BRANO →
<<<<

Il ritorno. Di Davide Enia

Recensione Italia – Brasile 3 a 2. Il ritorno. Ancora in scena, a vent’anni dal debutto, un testo che reincarna il senso universale del teatro.

Il teatro è (anche) gioia. O almeno dovrebbe provare a esserlo. Al di là della necessità di portare a galla gli umori più reconditi, oscuri, dell’agire e dell’animo umano, chiarificarne la collocazione nell’esistere, allontanare, tenendolo a mente, il senso di caducità mortale a cui si è naturalmente destinati. E non è detto che la catarsi sia esclusivo effetto della tragedia. Ci si può purificare delle proprie passioni, individualmente e collettivamente, altresì assistendo alla rappresentazione della realtà (di cui il teatro è imitazione) in chiave ironica, gioiosa.

Enia, quasi cinquantenne, scrive, dirige, recita, da oltre vent’anni acclamato in lungo e in largo per lo stivale, da pubblico e critica. Vince nel 2003 con Scanna al Premio Riccione per il teatro, il Premio Tondelli categoria under 30, il Premio Ubu speciale per «la nascita di un nuovo cantastorie». Nel 2005 consegue il Premio Hystrio alla Drammaturgia e il Premio E.T.I. – Gli olimpici del teatro come novità drammaturgica, per l’intero corpus della sua opera, e il Fescennino d’oro. In Moldavia vince il primo premio al festival Teatrul Unui Actor come miglior spettacolo con Maggio ’43. Nel 2019, con lo spettacolo L’abisso, vince il Premio Ubu 2019 per il «migliore nuovo testo italiano o scrittura drammaturgica», il Premio Hystrio Twister come migliore spettacolo e il Premio Le Maschere del Teatro come migliore interprete di monologo.

La scena è vuota, una seduta al centro, postazioni strumentali sulla sinistra di chi assiste (batteria e chitarra), nessun segno grafico, quindi simbolico/metaforico nello spazio. Uno spazio destinato all’ascolto. E alla visione scaturente dalle sensazioni riprodotte dall’incarnato vocale, dall’immaginifico stimolato da tecnicismi attoriali limpidi, glabri da virtuosismi intellettualoidi o formali, attingendo alla tradizione orale efficacissima del cunto, alla pantomimica marionettistica, alla maestria dei pupari e dei cantori di genìa ellenica, al gesto automatico, espressione incosciente del verbo. Per chi desidera ricrearsi in sembianze altre (quali vorrebbe e risultanti impossibili perché compromesse nelle regole sociali – Jean Genet), per chi si approccia da neofita, sgombrato dal dovere di essere “educato”; per chi non ne sa niente, e ama nutrirsi di segnali di vita; per chi cerca sé stesso; per chi cerca contatto. L’accessibilità allo spettacolo di Davide Enia volontariamente rivolto a un pubblico eterogeneo, senza alcuna categoria, è caratteristica primaria. Perché l’arte sia principalmente popolare, riconducendo al termine l’idea di fruibilità collettiva, non di nicchia né eterodiretta. Liberando il teatro dal frequente e insopportabile atteggiamento da “morale del gregge”.

>>>>

Per favore, trascrivi senza modifiche il tratto della recensione che va da "Il teatro è (anche)" a "chiave ironica, gioiosa.".

DATI →
<<<<

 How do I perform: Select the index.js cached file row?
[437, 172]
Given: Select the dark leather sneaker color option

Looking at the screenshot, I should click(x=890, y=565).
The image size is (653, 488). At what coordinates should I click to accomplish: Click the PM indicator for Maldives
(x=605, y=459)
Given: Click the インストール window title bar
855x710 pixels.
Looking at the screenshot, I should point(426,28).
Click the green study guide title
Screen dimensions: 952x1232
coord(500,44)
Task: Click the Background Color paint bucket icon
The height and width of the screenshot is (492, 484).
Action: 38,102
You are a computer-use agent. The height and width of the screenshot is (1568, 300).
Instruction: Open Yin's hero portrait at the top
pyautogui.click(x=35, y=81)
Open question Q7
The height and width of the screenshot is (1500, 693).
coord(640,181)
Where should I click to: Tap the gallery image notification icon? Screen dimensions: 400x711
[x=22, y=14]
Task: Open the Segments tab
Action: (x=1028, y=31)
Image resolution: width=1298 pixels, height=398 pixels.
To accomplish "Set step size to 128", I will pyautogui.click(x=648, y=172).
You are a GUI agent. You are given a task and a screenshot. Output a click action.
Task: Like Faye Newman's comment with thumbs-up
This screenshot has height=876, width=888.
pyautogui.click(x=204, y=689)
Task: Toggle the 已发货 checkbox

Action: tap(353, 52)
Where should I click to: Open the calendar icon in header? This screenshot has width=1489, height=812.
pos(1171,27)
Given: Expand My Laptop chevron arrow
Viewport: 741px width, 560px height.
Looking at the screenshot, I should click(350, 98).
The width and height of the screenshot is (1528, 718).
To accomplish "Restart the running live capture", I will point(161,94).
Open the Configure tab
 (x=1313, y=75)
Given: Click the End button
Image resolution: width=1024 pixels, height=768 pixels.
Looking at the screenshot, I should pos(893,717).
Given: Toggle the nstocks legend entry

>>>>

RISULTATO DELL'ESERCIZIO →
Il teatro è (anche) gioia. O almeno dovrebbe provare a esserlo. Al di là della necessità di portare a galla gli umori più reconditi, oscuri, dell’agire e dell’animo umano, chiarificarne la collocazione nell’esistere, allontanare, tenendolo a mente, il senso di caducità mortale a cui si è naturalmente destinati. E non è detto che la catarsi sia esclusivo effetto della tragedia. Ci si può purificare delle proprie passioni, individualmente e collettivamente, altresì assistendo alla rappresentazione della realtà (di cui il teatro è imitazione) in chiave ironica, gioiosa.